Tyrell's Manor, so called from the 16th-century owners, lies about a quarter of a mile south-east from the church. Stoke House, the property and residence of Mrs. Percival, stands in the north-east of the parish, east of the Fenny Stratford road. A short distance eastward from the dairy farm is the corn-mill known as the Orchard Mill. The Rectory Farm is in the north-west of the parish.
Inclosures for turning arable land into pasture were being made here in the 15th century, (fn. 4) but the general inclosure of the common lands including Cow Common was made by Act of Parliament in 1774, the award being dated 25 March 1775. (fn. 5)

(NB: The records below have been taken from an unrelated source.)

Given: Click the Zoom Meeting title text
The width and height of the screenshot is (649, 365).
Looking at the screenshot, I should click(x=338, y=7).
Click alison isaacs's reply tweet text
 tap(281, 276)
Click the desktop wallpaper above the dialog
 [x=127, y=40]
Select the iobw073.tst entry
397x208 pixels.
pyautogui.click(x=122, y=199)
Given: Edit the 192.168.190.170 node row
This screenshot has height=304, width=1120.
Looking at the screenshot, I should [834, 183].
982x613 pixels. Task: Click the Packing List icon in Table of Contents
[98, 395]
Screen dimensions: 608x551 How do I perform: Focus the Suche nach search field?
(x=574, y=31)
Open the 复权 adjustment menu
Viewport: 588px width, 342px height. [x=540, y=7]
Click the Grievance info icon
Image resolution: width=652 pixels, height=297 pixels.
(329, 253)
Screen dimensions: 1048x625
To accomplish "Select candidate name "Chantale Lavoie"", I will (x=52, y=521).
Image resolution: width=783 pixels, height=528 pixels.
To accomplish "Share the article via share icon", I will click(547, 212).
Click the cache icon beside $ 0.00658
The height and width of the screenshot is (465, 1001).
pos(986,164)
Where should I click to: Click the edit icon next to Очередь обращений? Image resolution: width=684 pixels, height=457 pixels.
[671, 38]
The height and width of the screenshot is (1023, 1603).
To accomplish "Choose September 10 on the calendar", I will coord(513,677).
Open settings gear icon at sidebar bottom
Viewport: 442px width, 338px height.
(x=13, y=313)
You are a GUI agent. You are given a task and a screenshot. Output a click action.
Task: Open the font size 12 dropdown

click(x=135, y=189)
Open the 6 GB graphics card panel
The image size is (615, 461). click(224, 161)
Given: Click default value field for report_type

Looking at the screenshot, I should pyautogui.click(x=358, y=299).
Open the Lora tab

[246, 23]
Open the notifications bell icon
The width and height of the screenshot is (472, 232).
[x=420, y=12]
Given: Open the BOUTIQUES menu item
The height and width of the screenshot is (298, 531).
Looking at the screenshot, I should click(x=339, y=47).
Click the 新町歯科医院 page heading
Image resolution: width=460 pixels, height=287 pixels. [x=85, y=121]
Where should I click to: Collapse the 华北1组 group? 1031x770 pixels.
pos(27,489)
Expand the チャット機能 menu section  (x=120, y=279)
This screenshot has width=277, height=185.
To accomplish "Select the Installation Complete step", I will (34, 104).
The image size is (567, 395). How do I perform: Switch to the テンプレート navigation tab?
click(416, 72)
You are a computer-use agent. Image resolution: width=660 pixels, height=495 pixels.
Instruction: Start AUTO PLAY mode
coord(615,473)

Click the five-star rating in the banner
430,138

The following place-names occur: Levedenemade (fn. 6) (xii cent.); Saddeston, (fn. 7) Hollond (fn. 8) (xvi cent.); Coyes, Herring leyes, (fn. 9) the Tiled House Pools, (fn. 10) Docky Hooke (fn. 11) (xvii cent.).
Manors
Before the Conquest STOKE HAMMOND MANOR was held by eight thegns, one of them holding 6 hides less half a virgate as one manor. (fn. 12) In 1086 it was assessed at 10 hides among the lands of Manno the Breton, (fn. 13) and was afterwards attached to his barony of Wolverton, (fn. 14) paying in the middle of the 16th century £1 3s. 4½d. for castle ward. (fn. 15) Stoke Hammond is mentioned as one of the fees of Wolverton Manor in 1619, (fn. 16) but the idea of feudal tenure was then lost and the manor had been granted in socage in 1607. (fn. 17)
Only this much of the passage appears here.